[Items listed in a dataset]

*** Begin section ***

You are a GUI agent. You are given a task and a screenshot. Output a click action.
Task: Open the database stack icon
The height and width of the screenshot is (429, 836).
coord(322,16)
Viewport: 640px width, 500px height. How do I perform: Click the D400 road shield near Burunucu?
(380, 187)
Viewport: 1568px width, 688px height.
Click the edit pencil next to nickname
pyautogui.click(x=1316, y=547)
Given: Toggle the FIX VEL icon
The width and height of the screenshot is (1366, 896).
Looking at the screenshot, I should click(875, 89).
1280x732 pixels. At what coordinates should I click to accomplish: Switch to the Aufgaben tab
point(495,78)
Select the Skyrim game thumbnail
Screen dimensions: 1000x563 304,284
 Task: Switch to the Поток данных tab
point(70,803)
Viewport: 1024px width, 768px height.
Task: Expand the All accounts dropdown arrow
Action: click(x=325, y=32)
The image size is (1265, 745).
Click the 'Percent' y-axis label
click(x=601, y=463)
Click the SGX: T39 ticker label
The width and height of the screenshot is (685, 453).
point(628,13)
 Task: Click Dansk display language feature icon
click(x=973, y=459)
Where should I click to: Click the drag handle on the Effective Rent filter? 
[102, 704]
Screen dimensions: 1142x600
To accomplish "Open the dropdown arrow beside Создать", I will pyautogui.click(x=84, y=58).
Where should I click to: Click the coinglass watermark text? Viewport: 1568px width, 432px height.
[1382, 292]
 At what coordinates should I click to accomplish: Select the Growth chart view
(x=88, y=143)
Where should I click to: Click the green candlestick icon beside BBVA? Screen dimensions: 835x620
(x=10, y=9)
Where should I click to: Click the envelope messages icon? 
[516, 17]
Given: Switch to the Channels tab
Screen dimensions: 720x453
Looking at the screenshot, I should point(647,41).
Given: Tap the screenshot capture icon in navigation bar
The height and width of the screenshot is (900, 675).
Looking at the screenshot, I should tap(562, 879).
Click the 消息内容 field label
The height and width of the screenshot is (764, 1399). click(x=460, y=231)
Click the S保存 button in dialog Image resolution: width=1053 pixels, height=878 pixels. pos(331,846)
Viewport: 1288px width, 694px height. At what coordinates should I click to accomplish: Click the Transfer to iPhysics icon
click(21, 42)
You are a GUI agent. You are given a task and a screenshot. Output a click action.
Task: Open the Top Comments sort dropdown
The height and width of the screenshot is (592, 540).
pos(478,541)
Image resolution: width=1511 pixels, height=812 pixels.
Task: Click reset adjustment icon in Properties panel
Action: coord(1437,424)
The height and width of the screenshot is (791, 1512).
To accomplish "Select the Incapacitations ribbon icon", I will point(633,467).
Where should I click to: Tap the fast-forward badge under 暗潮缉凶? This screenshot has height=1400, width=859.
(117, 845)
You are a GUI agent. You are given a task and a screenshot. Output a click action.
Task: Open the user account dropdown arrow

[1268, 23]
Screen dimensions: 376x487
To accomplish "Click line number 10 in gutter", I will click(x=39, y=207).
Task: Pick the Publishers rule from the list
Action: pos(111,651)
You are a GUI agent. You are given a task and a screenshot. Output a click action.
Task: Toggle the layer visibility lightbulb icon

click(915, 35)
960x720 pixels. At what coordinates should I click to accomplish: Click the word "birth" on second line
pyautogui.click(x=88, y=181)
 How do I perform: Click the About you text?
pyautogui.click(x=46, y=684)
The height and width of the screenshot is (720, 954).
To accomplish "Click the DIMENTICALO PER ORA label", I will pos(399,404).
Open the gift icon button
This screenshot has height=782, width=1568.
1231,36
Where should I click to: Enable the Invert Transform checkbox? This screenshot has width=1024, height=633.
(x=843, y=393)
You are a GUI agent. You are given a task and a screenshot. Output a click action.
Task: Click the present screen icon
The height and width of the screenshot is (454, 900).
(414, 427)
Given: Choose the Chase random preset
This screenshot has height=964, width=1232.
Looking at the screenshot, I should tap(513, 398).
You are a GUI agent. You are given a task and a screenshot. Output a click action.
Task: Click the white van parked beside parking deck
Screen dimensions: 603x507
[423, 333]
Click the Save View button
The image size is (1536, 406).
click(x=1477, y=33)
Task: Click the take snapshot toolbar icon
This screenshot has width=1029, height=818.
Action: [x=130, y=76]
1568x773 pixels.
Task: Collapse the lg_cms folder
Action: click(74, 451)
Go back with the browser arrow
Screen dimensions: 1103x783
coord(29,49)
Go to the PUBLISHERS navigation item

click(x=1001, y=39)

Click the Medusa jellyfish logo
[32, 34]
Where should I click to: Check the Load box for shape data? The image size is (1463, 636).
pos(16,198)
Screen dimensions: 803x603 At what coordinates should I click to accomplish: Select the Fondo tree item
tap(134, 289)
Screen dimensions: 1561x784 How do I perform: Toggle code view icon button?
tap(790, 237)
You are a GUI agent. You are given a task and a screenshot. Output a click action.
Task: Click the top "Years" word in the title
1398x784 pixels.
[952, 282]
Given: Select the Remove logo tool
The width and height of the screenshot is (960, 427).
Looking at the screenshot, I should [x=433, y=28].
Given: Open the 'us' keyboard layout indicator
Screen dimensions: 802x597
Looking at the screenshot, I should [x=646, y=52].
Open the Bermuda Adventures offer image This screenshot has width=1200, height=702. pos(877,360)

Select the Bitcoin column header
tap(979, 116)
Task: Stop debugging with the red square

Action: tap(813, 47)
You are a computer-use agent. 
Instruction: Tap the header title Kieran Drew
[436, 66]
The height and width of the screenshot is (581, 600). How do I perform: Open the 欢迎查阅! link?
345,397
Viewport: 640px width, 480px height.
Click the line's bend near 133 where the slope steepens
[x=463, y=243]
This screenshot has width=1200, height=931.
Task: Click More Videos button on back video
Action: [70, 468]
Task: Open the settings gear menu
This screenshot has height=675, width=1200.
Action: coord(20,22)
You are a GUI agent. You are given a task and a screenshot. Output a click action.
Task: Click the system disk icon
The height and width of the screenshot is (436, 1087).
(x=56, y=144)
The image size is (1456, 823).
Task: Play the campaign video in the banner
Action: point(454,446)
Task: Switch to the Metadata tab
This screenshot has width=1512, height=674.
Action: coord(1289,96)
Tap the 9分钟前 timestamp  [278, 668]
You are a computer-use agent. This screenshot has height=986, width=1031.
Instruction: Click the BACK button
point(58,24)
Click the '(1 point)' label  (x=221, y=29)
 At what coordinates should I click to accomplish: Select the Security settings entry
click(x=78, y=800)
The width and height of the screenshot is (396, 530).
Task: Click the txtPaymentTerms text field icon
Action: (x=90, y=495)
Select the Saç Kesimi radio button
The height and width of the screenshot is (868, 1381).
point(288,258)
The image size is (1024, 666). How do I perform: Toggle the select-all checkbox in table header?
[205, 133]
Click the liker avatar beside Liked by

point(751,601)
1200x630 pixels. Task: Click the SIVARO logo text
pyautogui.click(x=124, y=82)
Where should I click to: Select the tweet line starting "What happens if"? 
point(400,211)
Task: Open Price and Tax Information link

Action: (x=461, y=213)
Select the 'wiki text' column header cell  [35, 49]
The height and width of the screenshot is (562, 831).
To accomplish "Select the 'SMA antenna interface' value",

*** End section ***

Your goal: All that is wanted is a faithful reproduction of the line above with "Task: Click the top", the line with "Task: Click the system disk icon", and every line in between.

Reply to the exercise:
Task: Click the top "Years" word in the title
1398x784 pixels.
[952, 282]
Given: Select the Remove logo tool
The width and height of the screenshot is (960, 427).
Looking at the screenshot, I should [x=433, y=28].
Given: Open the 'us' keyboard layout indicator
Screen dimensions: 802x597
Looking at the screenshot, I should [x=646, y=52].
Open the Bermuda Adventures offer image This screenshot has width=1200, height=702. pos(877,360)

Select the Bitcoin column header
tap(979, 116)
Task: Stop debugging with the red square

Action: tap(813, 47)
You are a computer-use agent. 
Instruction: Tap the header title Kieran Drew
[436, 66]
The height and width of the screenshot is (581, 600). How do I perform: Open the 欢迎查阅! link?
345,397
Viewport: 640px width, 480px height.
Click the line's bend near 133 where the slope steepens
[x=463, y=243]
This screenshot has width=1200, height=931.
Task: Click More Videos button on back video
Action: [70, 468]
Task: Open the settings gear menu
This screenshot has height=675, width=1200.
Action: coord(20,22)
You are a GUI agent. You are given a task and a screenshot. Output a click action.
Task: Click the system disk icon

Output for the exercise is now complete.